When you reach the line containing "Image resolution: width=1568" in the entries below, start writing out each line exactly, and stop after the line containing "Given: Click the word".

── Available data

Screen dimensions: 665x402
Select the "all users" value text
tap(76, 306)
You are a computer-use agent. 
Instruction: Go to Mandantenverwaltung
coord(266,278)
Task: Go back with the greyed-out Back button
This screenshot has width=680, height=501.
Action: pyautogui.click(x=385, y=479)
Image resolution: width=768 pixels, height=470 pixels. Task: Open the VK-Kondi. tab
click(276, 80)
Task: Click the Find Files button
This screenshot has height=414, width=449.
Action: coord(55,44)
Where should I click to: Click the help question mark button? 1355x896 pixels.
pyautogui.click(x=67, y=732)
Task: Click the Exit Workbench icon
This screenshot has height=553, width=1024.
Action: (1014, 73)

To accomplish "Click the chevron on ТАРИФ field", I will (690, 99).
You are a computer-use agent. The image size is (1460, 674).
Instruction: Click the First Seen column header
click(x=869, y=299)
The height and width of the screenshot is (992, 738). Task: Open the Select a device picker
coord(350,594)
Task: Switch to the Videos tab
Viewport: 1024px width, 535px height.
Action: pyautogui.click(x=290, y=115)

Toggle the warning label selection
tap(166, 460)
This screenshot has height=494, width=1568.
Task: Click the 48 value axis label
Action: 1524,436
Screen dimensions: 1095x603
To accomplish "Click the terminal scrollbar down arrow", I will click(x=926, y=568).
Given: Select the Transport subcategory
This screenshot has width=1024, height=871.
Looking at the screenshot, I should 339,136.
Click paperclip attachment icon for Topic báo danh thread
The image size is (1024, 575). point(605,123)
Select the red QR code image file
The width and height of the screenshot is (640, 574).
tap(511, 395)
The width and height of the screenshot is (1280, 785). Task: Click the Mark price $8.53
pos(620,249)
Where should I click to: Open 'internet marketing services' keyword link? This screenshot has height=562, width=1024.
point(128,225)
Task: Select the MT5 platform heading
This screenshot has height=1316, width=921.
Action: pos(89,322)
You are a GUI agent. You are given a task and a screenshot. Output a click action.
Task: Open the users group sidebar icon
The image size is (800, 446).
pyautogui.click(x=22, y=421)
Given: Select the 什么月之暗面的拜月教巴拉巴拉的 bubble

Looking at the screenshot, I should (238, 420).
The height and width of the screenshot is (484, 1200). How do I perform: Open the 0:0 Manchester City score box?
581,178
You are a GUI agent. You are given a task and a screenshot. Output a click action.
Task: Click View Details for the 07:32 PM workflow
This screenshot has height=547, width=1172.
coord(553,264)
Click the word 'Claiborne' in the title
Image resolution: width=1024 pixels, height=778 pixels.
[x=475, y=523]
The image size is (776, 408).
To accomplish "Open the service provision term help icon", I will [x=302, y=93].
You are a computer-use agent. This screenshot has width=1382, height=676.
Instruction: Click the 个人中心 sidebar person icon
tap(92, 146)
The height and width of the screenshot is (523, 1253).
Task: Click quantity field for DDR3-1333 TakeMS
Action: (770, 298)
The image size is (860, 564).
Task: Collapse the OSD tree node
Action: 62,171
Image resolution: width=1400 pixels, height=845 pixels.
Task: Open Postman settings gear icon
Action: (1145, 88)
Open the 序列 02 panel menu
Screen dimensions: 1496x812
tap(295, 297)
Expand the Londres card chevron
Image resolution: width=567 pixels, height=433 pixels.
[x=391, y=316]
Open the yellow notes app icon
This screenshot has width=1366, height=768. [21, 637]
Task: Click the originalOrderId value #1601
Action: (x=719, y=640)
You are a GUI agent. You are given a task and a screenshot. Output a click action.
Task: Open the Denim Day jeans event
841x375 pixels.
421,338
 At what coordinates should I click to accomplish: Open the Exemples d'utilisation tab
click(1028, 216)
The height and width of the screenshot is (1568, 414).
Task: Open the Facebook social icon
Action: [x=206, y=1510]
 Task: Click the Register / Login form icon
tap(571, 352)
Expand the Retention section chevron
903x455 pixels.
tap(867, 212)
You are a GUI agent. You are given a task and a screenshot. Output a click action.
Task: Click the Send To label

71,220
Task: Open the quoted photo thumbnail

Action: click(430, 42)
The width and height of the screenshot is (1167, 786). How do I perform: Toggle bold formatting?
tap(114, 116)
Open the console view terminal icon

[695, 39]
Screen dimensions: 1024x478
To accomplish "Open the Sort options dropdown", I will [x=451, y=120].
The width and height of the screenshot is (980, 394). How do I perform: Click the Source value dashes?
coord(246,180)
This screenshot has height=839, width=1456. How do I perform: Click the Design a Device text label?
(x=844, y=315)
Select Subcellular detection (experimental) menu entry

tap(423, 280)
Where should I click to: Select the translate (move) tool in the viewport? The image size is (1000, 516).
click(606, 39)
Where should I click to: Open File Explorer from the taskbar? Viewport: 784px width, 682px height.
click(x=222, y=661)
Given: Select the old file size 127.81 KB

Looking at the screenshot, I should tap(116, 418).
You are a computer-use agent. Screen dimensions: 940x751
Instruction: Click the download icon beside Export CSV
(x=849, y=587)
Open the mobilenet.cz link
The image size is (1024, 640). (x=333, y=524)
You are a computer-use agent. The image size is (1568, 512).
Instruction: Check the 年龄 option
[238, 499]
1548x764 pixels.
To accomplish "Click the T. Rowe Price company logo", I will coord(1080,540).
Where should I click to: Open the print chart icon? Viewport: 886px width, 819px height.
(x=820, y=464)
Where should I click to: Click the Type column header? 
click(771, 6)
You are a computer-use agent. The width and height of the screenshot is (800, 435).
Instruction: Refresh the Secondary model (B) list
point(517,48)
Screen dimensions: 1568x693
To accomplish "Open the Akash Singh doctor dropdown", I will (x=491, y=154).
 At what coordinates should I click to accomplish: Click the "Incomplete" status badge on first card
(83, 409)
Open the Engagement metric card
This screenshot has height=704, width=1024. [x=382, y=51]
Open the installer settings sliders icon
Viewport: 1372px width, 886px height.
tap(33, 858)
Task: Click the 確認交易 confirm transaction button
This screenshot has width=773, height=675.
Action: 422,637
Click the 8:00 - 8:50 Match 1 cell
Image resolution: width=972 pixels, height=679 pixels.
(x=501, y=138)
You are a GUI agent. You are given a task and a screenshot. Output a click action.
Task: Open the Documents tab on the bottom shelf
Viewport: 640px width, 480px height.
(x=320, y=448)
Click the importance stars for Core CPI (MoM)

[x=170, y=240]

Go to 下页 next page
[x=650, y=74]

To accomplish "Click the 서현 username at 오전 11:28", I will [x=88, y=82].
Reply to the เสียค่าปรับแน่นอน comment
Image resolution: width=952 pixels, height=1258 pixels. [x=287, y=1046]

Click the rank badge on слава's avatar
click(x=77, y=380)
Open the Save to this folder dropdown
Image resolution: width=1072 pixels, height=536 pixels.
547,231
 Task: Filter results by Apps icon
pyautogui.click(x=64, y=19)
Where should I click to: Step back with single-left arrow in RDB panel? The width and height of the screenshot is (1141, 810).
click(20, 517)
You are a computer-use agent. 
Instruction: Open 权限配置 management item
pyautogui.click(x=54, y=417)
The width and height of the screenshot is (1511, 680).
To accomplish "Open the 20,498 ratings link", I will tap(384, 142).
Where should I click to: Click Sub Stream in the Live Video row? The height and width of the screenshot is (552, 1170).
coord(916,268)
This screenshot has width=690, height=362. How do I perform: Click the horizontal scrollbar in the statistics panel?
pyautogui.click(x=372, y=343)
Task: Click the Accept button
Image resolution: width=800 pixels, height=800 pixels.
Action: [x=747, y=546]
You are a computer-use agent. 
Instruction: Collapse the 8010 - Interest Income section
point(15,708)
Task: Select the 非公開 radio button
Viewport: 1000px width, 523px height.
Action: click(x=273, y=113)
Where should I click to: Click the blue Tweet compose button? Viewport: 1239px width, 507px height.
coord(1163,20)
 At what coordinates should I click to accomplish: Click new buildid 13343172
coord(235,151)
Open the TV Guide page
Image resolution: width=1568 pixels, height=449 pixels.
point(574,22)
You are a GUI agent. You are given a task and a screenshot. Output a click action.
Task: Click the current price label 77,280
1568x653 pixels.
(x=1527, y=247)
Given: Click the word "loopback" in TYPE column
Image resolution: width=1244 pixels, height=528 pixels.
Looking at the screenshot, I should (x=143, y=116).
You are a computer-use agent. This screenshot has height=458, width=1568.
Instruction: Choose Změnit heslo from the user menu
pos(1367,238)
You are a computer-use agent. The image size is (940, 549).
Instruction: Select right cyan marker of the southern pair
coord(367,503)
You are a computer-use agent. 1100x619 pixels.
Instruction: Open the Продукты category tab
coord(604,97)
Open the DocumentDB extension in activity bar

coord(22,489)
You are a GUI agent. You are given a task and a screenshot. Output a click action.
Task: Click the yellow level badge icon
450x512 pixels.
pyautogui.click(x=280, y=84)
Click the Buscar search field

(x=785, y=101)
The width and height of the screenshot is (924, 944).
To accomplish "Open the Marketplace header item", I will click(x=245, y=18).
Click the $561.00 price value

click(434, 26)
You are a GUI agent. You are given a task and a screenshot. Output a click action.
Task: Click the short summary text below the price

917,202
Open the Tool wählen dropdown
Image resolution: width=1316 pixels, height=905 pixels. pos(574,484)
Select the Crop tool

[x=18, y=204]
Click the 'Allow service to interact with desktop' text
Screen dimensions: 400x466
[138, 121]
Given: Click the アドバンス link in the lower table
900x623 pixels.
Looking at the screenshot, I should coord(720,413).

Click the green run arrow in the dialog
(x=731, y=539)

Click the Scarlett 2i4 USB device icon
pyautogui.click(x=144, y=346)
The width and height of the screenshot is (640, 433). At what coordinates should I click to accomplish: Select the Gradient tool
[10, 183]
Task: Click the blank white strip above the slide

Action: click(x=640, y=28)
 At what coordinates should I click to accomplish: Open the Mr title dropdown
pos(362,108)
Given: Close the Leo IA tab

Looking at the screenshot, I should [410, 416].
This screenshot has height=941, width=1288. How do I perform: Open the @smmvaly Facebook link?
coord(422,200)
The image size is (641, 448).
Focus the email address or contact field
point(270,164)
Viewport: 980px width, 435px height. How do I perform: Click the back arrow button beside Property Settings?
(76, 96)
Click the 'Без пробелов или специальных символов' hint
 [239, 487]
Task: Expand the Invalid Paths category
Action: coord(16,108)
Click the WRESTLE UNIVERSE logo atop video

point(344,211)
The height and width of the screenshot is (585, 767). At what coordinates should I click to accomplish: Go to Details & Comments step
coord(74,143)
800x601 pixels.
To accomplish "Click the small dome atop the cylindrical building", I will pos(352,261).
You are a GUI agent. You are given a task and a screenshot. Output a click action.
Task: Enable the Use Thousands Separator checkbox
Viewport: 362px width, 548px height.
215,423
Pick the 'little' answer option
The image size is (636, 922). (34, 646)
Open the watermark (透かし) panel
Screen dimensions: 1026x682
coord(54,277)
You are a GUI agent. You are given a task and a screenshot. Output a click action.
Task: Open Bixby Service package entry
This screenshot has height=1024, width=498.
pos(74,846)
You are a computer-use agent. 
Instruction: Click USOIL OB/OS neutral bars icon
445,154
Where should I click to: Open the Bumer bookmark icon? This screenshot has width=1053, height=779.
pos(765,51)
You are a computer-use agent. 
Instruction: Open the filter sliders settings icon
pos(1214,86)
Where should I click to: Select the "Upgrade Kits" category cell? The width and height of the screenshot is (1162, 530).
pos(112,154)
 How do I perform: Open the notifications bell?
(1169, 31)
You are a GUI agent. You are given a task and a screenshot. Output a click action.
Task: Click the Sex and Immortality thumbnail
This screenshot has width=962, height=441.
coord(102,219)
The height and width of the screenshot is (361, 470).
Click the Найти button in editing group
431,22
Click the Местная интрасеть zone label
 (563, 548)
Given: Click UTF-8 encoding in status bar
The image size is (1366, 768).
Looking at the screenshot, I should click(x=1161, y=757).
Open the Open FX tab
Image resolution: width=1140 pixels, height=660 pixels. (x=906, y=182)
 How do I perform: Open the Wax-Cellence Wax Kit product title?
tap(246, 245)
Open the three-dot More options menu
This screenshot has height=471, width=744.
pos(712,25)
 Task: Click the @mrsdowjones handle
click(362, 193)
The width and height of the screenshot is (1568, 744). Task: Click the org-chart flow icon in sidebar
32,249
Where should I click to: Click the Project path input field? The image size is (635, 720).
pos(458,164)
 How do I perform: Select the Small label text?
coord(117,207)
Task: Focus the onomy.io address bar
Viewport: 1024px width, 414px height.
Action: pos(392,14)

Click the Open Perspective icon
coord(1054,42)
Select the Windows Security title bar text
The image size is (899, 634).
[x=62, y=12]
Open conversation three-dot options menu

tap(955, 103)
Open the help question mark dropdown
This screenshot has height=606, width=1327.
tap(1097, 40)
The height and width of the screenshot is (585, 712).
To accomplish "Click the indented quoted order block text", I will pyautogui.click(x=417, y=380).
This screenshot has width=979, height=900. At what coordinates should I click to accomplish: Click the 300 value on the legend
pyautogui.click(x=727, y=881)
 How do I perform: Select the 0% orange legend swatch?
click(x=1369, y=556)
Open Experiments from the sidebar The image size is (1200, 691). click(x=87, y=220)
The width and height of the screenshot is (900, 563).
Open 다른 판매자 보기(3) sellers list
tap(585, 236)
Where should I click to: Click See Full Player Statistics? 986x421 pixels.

────

● **Your solution**
Image resolution: width=1568 pixels, height=449 pixels.
point(574,22)
You are a GUI agent. You are given a task and a screenshot. Output a click action.
Task: Click the current price label 77,280
1568x653 pixels.
(x=1527, y=247)
Given: Click the word "loopback" in TYPE column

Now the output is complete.